KORKTUĞUM başımıza geliyor. Gazete köşelerinde, meydanlarda başlayan marjinaller arası düello, şimdi toplumun ana gövdesini oluşturan kurumlara sirayet etti.
‘Makul çoğunluk’ sığındığı son kalelerden de kovuluyor.
Kötü hal ve gidiş, iyi hal ve gidişi kovuyor.
* * *
Gelin bu marjinalleşme kronolojisine bir göz atalım.
Önce Anayasa Mahkemesi Başkanı durup dururken bir iddia ortaya atıyor.
‘Anayasayı değiştirseniz bile türban yasağını kaldıramazsınız.’
Niye kaldıramazmış?
Türkiye Büyük Millet Meclisi türban gibi bir mesele üzerinde karar alamayacaksa ne üzerinde alacak?
Onun yetki alanı, av mevsimi ile ilgili kanunlar çıkarmakla mı sınırlı?

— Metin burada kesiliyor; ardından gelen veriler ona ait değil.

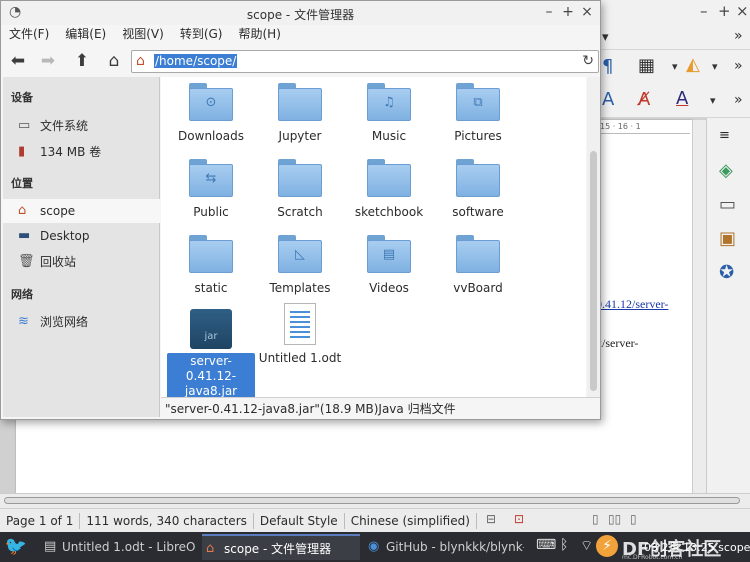  What do you see at coordinates (82, 152) in the screenshot?
I see `side-item-volume: ▮ 134 MB 卷` at bounding box center [82, 152].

Geçmişte bu ülkede türbanlı kızlar üniversitelere girmiyor muydu?
Geçmişte bu ülkede komünizmi savunmak en ağır suçlardan biriyken, bu ülkenin yetiştirdiği en iyi şairler, en iyi düşünürler bu kanun yüzünden hapislerde çürürken, bugün kanuni gösterilerde orak çekiç taşınamıyor mu?
Bu Ali kıran baş kesen kanunu geçmişte kim değiştirdi?
Abdullah Öcalan’ın idam cezasını müebbede çevirebilen bu Meclis, türbanlı kızı üniversite kapısından içeri sokturamayacak mı?
Ülkenin en üst hukuk kurumunun başkanı böyle konuşmalı mı?
* * *
O, şahsi görüşünü böyle marjinal bir mecraya çekince, cevabı da aynı mecrada geldi.
Bu defa sözü ülkenin en yüksek yasama organının başı aldı.